I was afraid of that. Over at Maxima they had no facility either.
Post by Bill Page
Post by Zach
What is the best way of tackling these types of problems?
It would be possible (and quite interesting) to create a new domain in
Axiom for symbolic vector calculations.
Hmm, okay. So, it would be a good idea to understand how this is done in
polynomial symbolic manipulation before approaching such a task?

Thanks,
Zach
Billinghurst, David (RTATECH)
2008-05-13 23:43:34 UTC
Permalink
From: Zach
(The original problem was to find tuples of reals (n1, n2, m1, m2)
such that n1*a1 + n2*a2 = m1*b1 + m2*b2 (where a1, a2, b1, and b2 are
2D vectors).)

Firstly, the solution is not unique.
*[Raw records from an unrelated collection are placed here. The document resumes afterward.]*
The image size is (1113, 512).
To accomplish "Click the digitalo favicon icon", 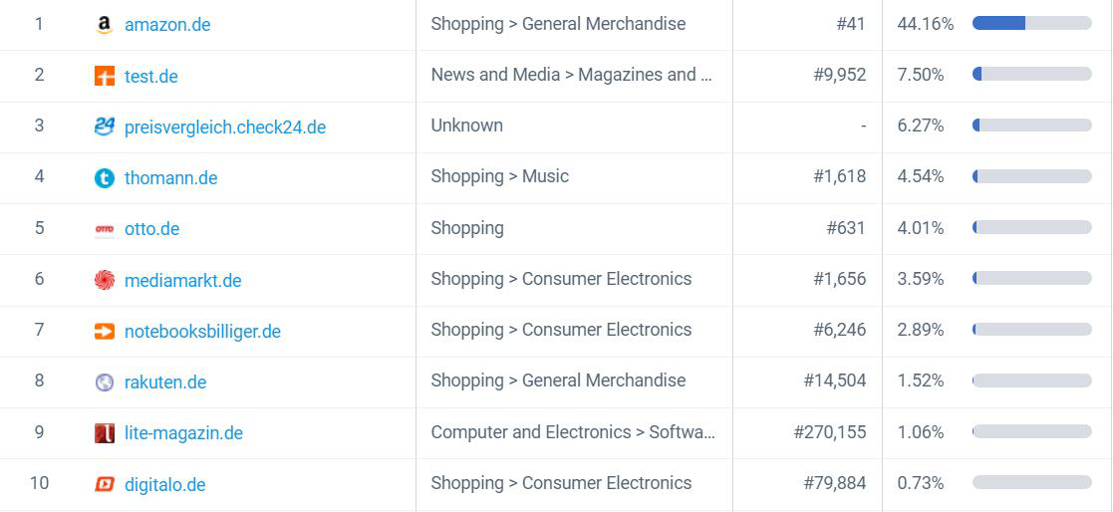I will 105,484.
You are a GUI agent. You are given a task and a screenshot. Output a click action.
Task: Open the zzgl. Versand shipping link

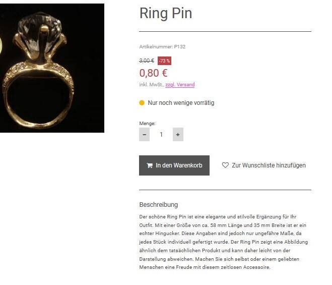[x=180, y=85]
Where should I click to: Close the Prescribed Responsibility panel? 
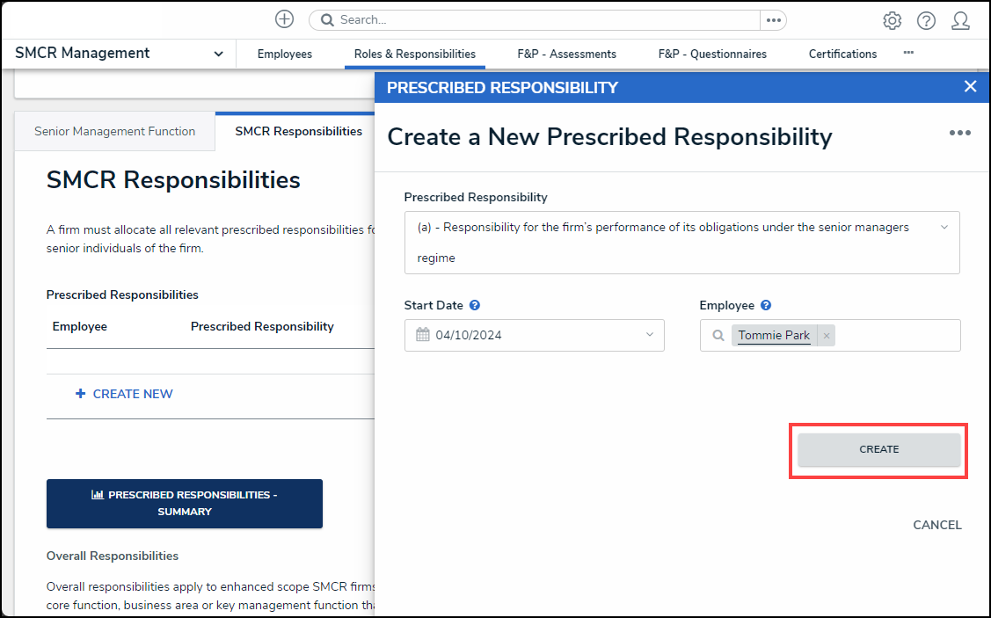pyautogui.click(x=970, y=86)
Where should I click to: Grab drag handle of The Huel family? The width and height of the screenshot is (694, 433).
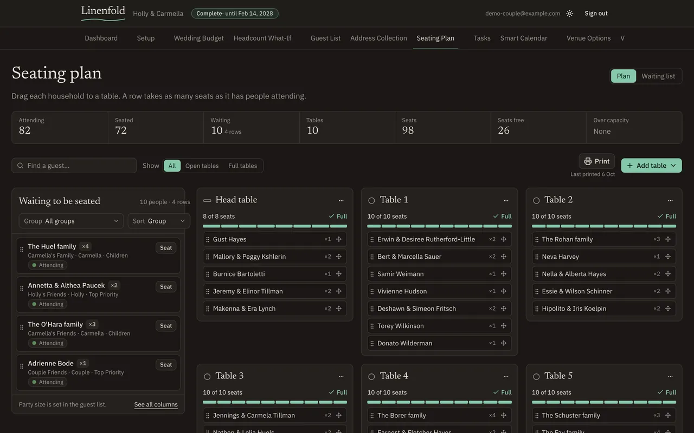pyautogui.click(x=22, y=250)
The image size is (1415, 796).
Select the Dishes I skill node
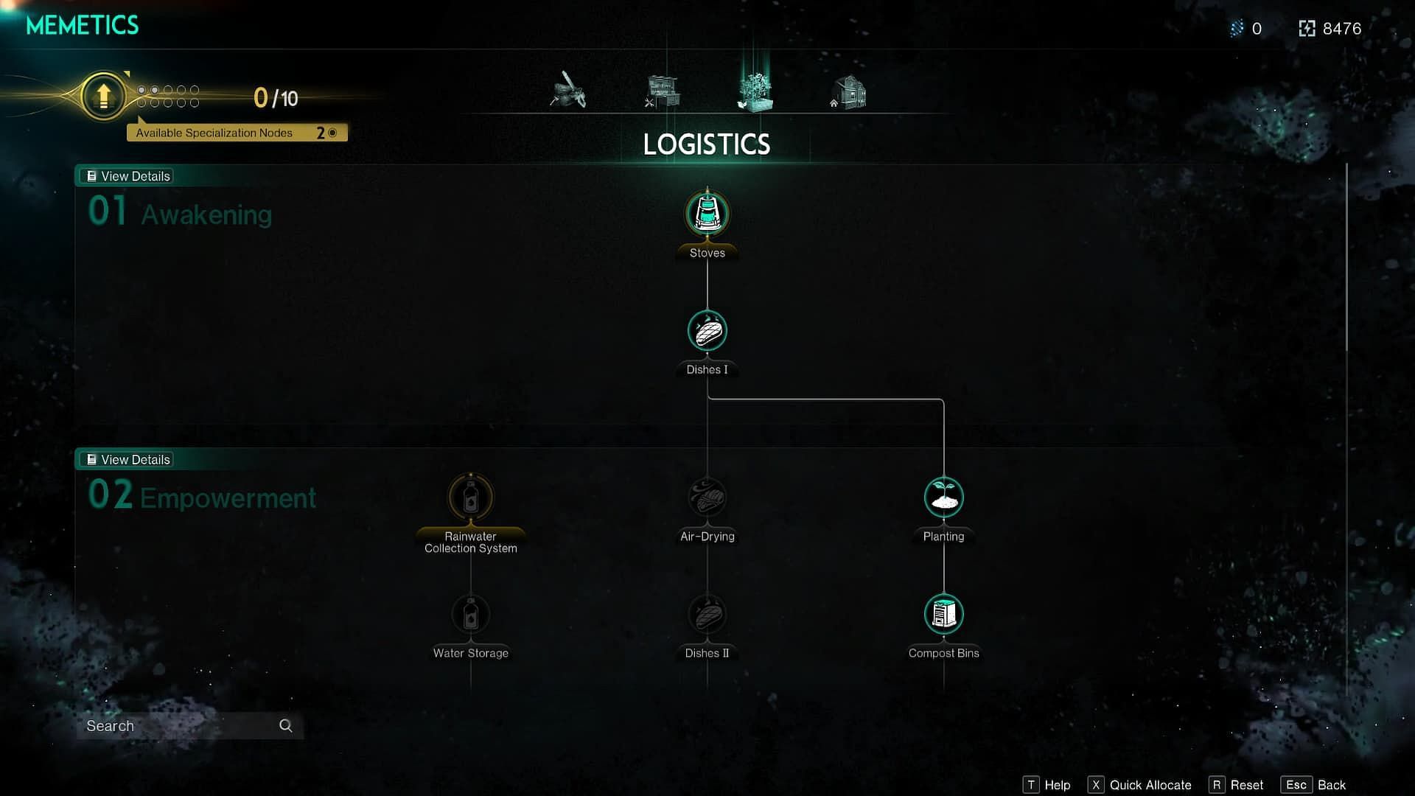(707, 330)
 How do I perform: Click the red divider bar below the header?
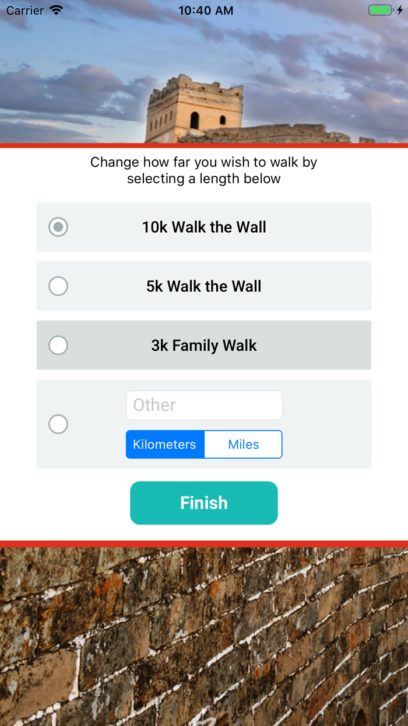pos(204,143)
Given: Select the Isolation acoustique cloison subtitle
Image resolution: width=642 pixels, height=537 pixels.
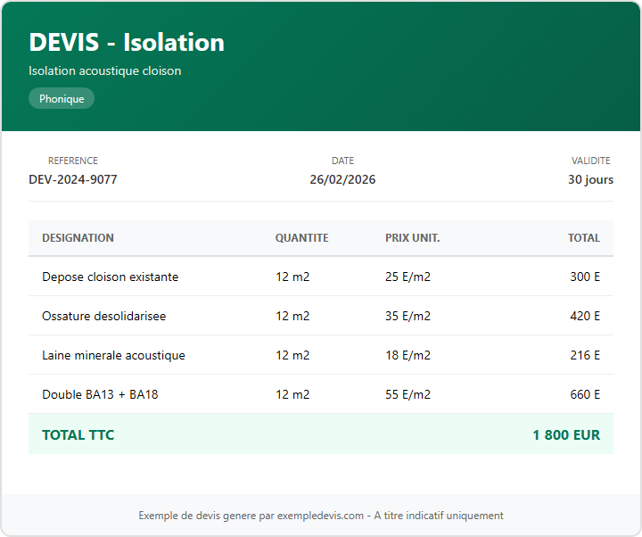Looking at the screenshot, I should (x=104, y=70).
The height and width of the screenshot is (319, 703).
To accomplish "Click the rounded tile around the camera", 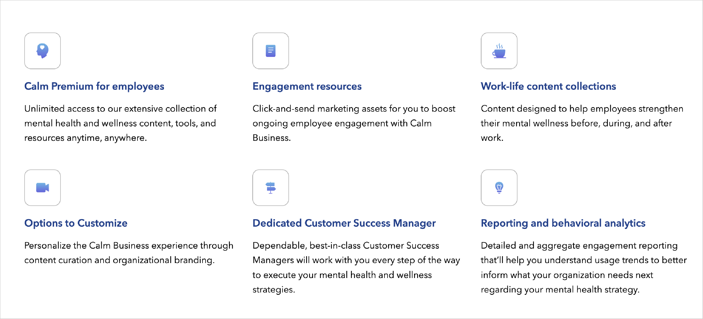I will point(43,188).
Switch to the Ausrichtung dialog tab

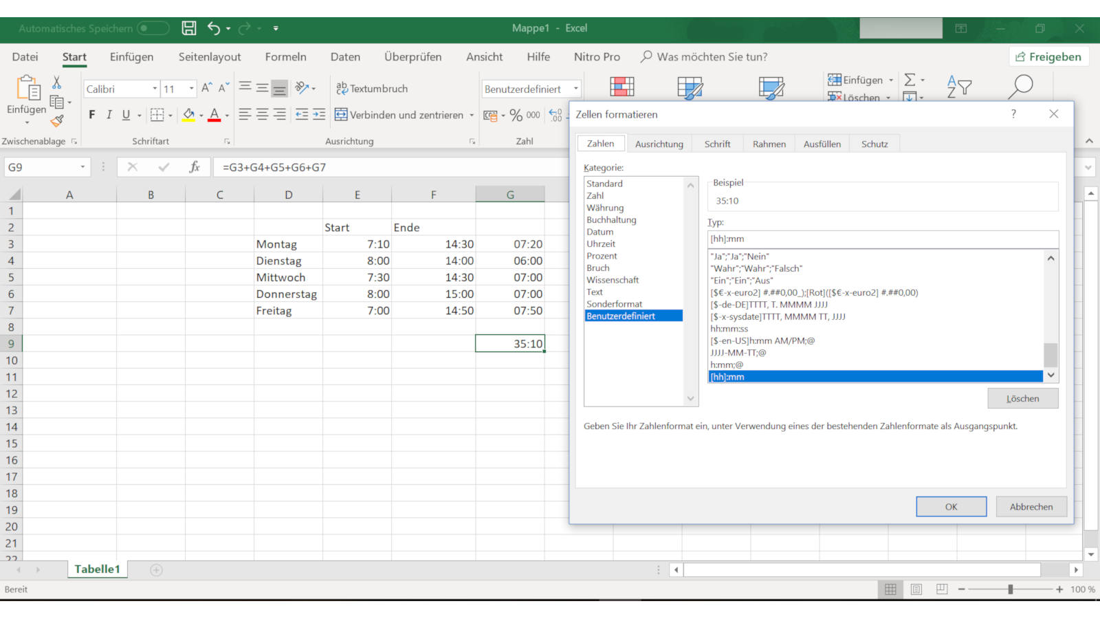click(x=659, y=144)
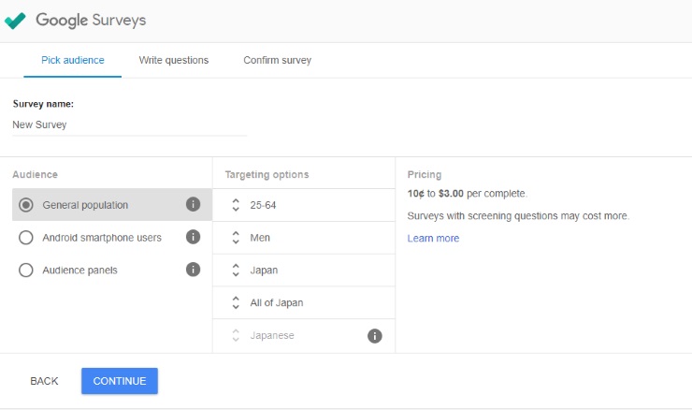The image size is (692, 410).
Task: Select the Audience panels radio button
Action: point(25,270)
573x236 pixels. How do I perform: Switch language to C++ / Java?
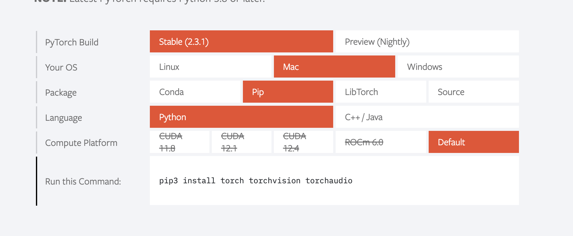tap(364, 117)
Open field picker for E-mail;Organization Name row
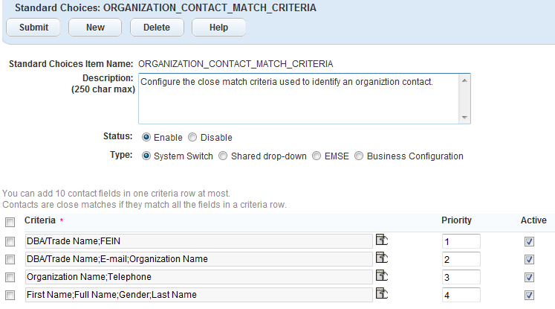Viewport: 555px width, 309px height. (382, 258)
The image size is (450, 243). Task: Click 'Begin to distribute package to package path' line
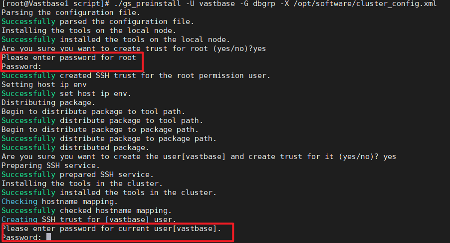click(x=100, y=130)
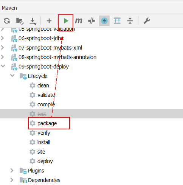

If (n1, n2, m1, m2) is a solution
then
so is (k*n1, k*n2, k*m1, k*m2).

Now write this as a matrix equation, where a1 = (a1x, a1y) and so on

[ a1x a2x -b1x -b2x ] [ n1 ] [ 0 ]
[ a1y a2y -b1y -b2y ] [ n2 ] = [ 0 ]
[ m1 ]
[ m2 ]

and solve as an underdetermined linear system. The nature of the
solution will depend
on the rank of the coefficient matrix.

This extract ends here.